- 文書の抜粋:
--
加えて、欧州構造・投資基金は、改修に関連した様々な措置を支援することができる。欧州社会基金プラス(ESF+)の主要な目的のひとつは、すべての人の技能向上・技能再教育・生涯学習、及び労働者・企業・起業家の変化への適応を促進するための加盟国の財務政策と構造改革を支援することである。これには、改修作業など、グリーン・トランジションのもとでとられた措置によってもたらされる変化も含まれる。2014~2020年の計画期間において、ポーランド、イタリア、その他諸国で、大規模なアスベスト除去工事が欧州地域開発基金(ERDF)との共同出資で実施された。いくつかの加盟国は、2021~2027年の期間に、同様のプロジェクトをそれらの計画に含めることに関心を示している。委員会はまた、加盟国の要請に応じて利用できる、REGIO Peer2Peer+イニシアティブを通じて、管理能力の構築、及び凝集政策プログラムを管理する国家当局間の専門技能・知識の交換のための支援を提供することもできる。
--
- 掲載項目一覧:

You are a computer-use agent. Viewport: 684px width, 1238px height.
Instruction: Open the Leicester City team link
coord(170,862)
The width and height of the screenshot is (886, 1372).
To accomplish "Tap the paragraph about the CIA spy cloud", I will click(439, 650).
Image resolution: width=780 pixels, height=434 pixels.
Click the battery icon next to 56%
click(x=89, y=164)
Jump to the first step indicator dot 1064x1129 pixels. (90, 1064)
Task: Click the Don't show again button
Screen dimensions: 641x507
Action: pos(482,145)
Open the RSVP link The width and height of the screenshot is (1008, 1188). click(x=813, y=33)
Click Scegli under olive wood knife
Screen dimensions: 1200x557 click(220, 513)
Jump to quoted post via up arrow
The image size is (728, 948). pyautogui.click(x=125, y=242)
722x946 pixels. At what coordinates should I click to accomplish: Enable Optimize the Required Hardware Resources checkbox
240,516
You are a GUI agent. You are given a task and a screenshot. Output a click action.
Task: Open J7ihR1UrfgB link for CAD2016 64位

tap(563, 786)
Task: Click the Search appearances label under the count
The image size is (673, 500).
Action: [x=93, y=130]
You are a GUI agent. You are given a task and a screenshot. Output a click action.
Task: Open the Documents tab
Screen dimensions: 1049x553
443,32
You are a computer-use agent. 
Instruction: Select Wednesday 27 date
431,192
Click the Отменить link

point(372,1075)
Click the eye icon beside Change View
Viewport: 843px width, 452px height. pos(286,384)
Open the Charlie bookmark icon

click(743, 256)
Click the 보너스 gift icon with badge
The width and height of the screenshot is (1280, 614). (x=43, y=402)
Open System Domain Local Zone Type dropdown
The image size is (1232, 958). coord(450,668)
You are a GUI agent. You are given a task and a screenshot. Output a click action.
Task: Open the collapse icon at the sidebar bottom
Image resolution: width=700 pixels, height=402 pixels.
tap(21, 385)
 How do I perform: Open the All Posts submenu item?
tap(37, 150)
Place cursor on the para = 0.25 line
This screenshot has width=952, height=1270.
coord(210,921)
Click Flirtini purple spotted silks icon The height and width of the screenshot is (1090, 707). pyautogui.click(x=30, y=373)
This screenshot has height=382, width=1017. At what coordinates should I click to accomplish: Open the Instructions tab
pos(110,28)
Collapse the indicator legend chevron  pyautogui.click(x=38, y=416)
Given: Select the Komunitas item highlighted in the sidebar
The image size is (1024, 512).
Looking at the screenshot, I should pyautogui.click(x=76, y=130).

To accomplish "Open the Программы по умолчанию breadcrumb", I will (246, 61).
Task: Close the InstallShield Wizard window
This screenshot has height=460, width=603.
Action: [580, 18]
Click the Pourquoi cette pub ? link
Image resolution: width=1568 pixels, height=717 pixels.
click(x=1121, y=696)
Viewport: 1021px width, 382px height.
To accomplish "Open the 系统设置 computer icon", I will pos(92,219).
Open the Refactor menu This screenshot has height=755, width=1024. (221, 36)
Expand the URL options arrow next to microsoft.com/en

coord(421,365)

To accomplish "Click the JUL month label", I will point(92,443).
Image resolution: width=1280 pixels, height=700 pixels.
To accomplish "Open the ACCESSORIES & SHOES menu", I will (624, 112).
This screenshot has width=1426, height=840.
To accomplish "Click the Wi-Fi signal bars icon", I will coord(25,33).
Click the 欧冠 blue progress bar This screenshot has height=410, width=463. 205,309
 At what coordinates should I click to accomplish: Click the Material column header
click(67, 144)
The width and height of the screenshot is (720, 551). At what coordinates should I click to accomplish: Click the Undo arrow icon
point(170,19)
--
- 取り組む問題:
a – 文書の抜粋に名前が出てくる基金をすべて挙げよ。
b – 文書の抜粋によると、2014~2020年の計画期間に欧州地域開発基金(ERDF)との共同出資で実施された工事は何か。

- 番号別の解答:
a – 欧州構造・投資基金、欧州社会基金プラス(ESF+)、欧州地域開発基金(ERDF)

b – 大規模なアスベスト除去工事。